**Aim:** Copy the rows word for word, from the line that contains "At what coordinates" through the end of the rows. Leave the pictures out of your answer.

▼▼▼

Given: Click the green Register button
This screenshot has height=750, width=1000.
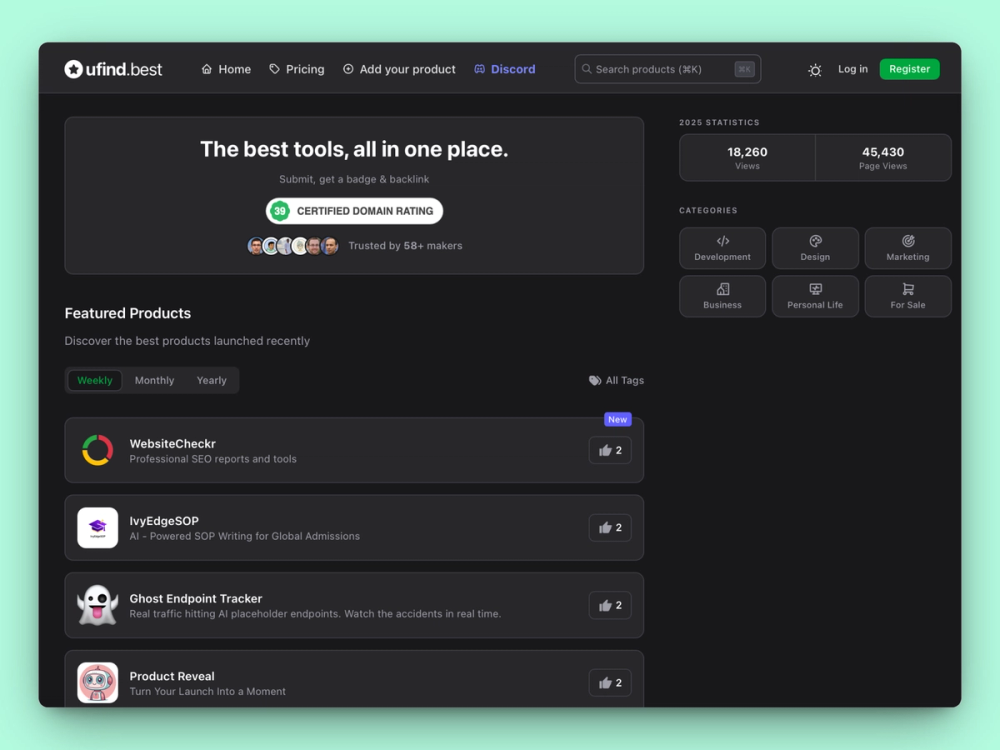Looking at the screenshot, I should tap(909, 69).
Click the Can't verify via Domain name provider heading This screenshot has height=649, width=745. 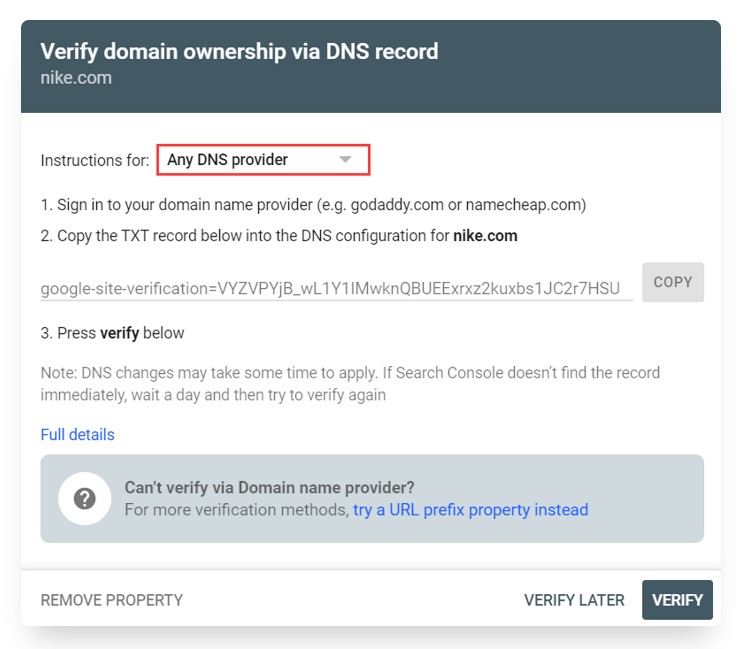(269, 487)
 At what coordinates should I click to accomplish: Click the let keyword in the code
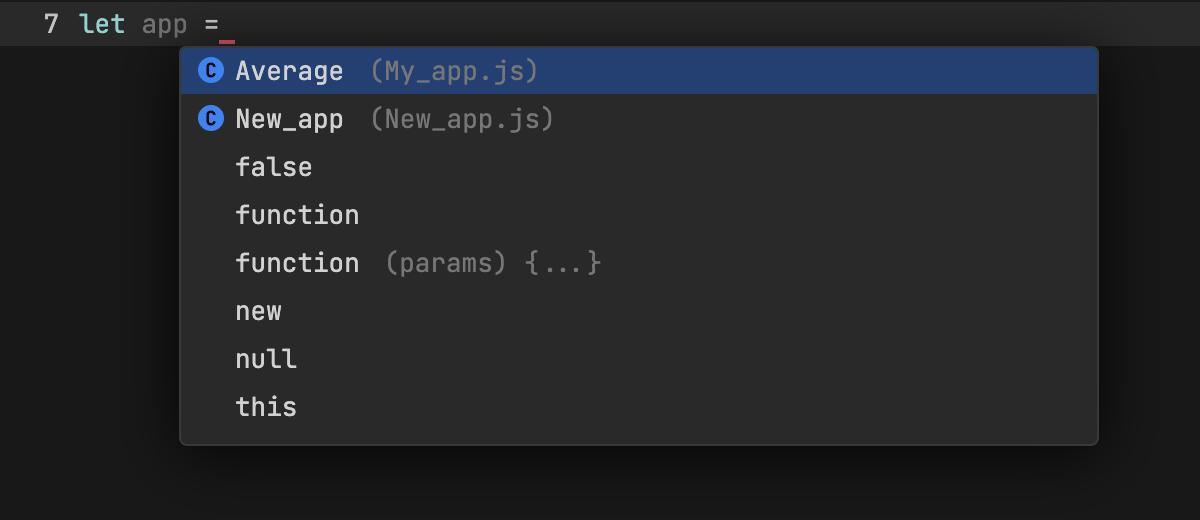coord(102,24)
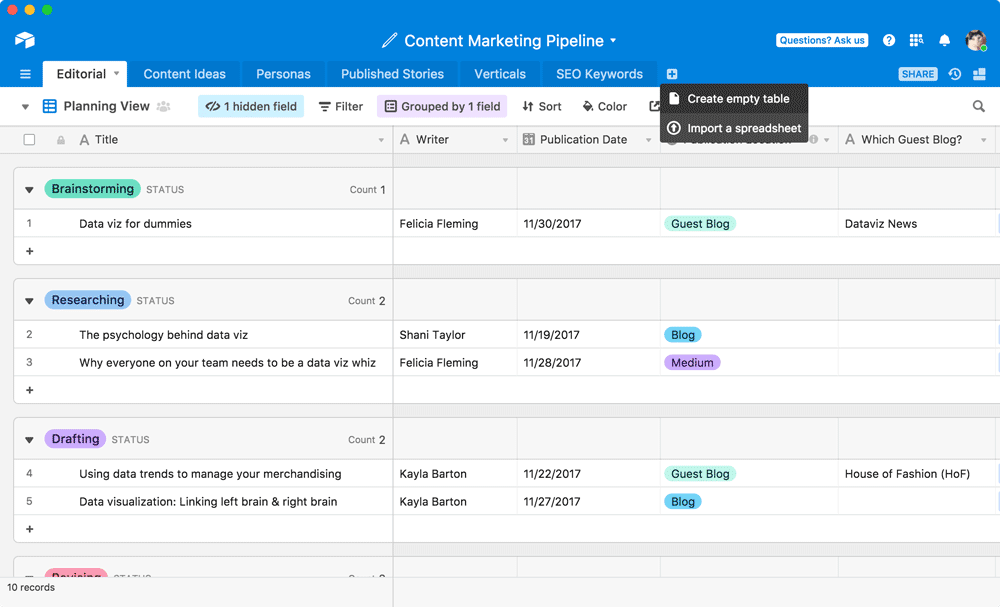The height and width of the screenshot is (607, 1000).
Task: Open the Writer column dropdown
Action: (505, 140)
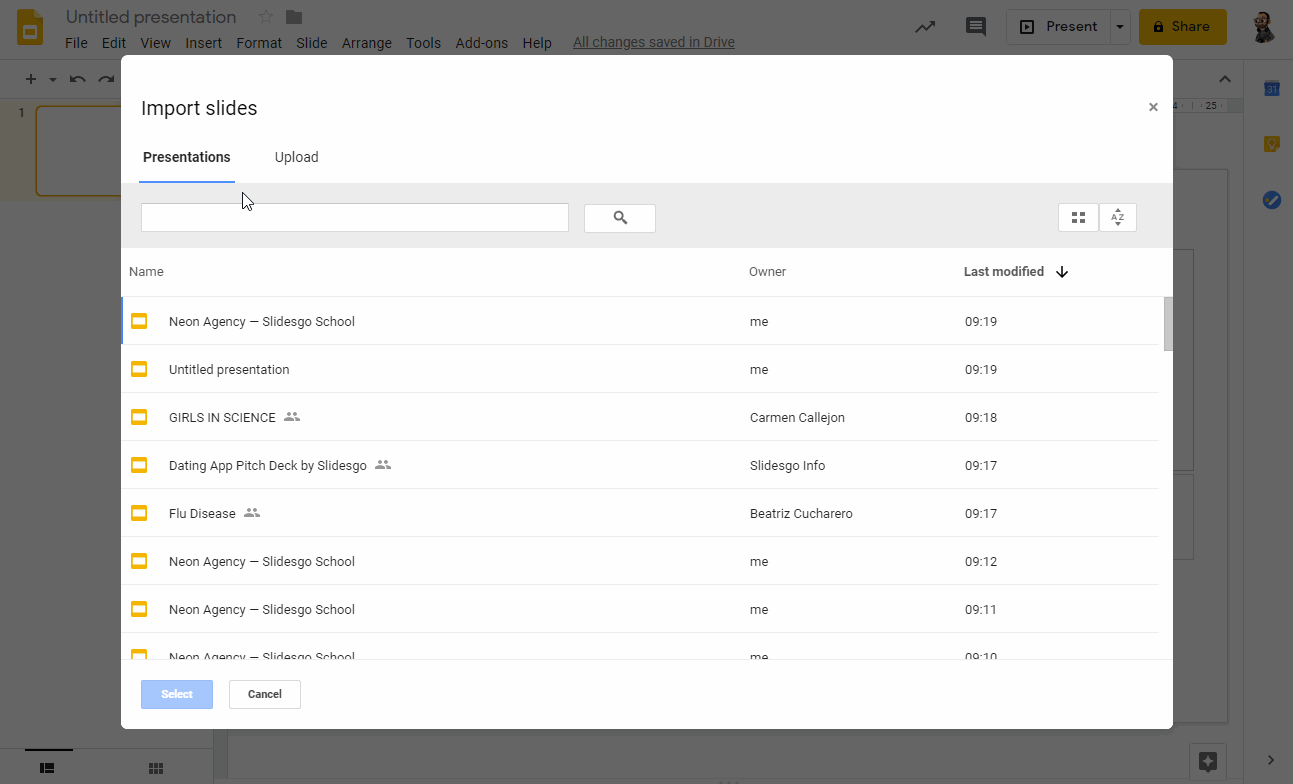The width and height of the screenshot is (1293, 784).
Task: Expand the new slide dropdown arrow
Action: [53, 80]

▲▲▲

**Solution below:**
 At what coordinates should I click to accomplish: Click the let keyword in the code
coord(102,24)
The height and width of the screenshot is (607, 1000).
Task: Open the Writer column dropdown
Action: (505, 140)
The width and height of the screenshot is (1293, 784).
Task: Expand the new slide dropdown arrow
Action: [53, 80]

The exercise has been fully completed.